==== TEXTBLOCK ====

Die Beklagte beantragt,

unter Abänderung des Endurteils des Landgerichts München I vom 23.05.2018

die Klage in Höhe eines Teilbetrages betreffend das Bauvorhaben Elbestraße in Höhe von 12.295,71 € nebst Zinsen abzuweisen und

die Klage unter Aufhebung des Urteils im Übrigen,

hinsichtlich eines Teilbetrages von 9.901,70 € nebst Zinsen (Bauvorhaben R.straße) an eine andere Kammer für Bausachen des Landgerichts München I zur erneuten Verhandlung und Entscheidung zurückzuverweisen.

Die Klägerin beantragt,

die Berufung zurückzuweisen.

Sie verteidigt das angefochtene Ersturteil.

Mit Beschluss vom 29.04.2019 (Bl. 213/218 d.A.) hat der Senat darauf hingewiesen, dass er beabsichtigt, die Berufung der Beklagten gemäß § 522 ZPO zurückzuweisen. Hierauf hat die Beklagte mit Schriftsatz vom 06.06.2019 (Bl. 220/224 d.A.) erwidert. Die Klägerin hat keine Stellungnahme abgegeben.

II.

Die statthafte sowie form- und fristgerecht eingelegte und begründete, somit zulässige Berufung der Beklagten hat nach einhelliger Überzeugung des Senats in der Sache keine Aussicht auf Erfolg und ist deshalb, da die Rechtssache keine grundsätzliche Bedeutung hat und auch die Fortbildung des Rechts oder die Sicherung einer einheitlichen Rechtsprechung keine Entscheidung des Berufungsgerichts aufgrund mündlicher Verhandlung erfordern, gemäß § 522 Abs. 2 ZPO zurückzuweisen.

Zur Begründung wird zunächst gemäß § 522 Abs. 2 Satz 3 ZPO auf den Hinweis des Senats vom 29.04.2019 Bezug genommen.

==== VORLIEGENDE DATENSÄTZE ====

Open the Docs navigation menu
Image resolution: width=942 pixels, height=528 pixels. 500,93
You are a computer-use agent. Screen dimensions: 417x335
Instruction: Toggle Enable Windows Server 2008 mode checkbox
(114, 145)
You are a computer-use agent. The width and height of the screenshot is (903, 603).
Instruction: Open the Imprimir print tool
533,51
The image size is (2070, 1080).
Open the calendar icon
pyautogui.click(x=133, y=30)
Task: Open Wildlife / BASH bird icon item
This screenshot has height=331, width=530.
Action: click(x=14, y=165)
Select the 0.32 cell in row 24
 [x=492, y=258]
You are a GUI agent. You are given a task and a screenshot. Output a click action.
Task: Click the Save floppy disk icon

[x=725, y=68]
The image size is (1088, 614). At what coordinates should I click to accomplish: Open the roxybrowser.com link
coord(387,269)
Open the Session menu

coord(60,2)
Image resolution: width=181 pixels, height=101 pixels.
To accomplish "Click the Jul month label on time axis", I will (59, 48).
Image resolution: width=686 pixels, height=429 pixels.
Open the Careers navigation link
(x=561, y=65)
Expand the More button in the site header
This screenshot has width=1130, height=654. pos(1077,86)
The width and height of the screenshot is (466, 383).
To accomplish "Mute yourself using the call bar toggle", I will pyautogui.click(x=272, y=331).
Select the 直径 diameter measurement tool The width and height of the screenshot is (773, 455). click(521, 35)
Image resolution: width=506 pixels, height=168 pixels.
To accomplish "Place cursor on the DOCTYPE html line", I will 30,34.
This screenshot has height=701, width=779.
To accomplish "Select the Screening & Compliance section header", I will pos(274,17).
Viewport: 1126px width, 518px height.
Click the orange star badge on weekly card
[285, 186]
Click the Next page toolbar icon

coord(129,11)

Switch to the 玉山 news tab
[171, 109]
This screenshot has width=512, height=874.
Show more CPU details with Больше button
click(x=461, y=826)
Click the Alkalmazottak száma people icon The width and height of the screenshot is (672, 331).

====

• [AUFGABE]: Wie geht der Textblock zur Berufung der Beklagten gegen das Urteil des Landgerichts München I weiter? Setzen Sie ihn im Anschluss an seinen letzten Satz fort.

• [ANTWORT]:
Im Hinblick auf die in der Stellungnahme vom 06.06.2019 vorgebrachten Argumente sind ergänzend folgende Ausführungen veranlasst:

a) Soweit die Beklagte rügt, das Erstgericht habe überhaupt nicht angegeben, warum es den Angaben der Zeugin W. keinen Glauben schenken will und diese für nicht überzeugend hält, verkennt sie, dass sich das Erstgericht ausführlich mit den widersprüchlichen Angaben der Zeugen L., H. und W. auf Seiten 4 bis 6 des Ersturteils auseinander gesetzt hat. Das Erstgericht hat herausgearbeitet, dass die Zeugin W. zum entscheidenden Punkt, nämlich zum Telefonat mit dem Geschäftsführer der Klägerin, Herrn Wü., zur Abrechnung über die I.-H.-GmbH, keine Erinnerung mehr hatte. Sie konnte auch nicht nachvollziehbar erklären, warum die von ihr zum Bauvorhaben E.straße mit der Klägerin geführte E-Mail-Korrespondenz unter der E-Mail-Adresse der I.-H. ausging. Das Erstgericht hat sich weiter mit dem Umstand auseinandergesetzt, dass es für die in J. ansässige MDMH schwierig war, im süddeutschen Raum Auftraggeber zu finden, zumal diese die in M. ansässige I.-H. bevorzugten. Die Auseinandersetzung des Erstgerichts mit den Ausführungen und Widersprüchlichkeiten der einvernommenen Zeugen bewertet der Senat als geradezu vorbildlich.

b) Trotz der Angriffe der Beklagten bleibt der Senat bei seiner Auffassung, dass auch der Sachverständige Dipl.-Ing. (FH) He., auch wenn er kein öffentlich-bestellter und vereidigter Sachverständiger für Erdbau, Grundbau einschließlich Flach- und Tiefgründungen ist, sondern als Architekt und Diplomingenieur (FH) zum Sachverständigen für Schäden an Gebäuden bestellt ist, Erdaushub berechnen kann. Dies gehört zu den grundlegenden Aufgaben von Ingenieuren.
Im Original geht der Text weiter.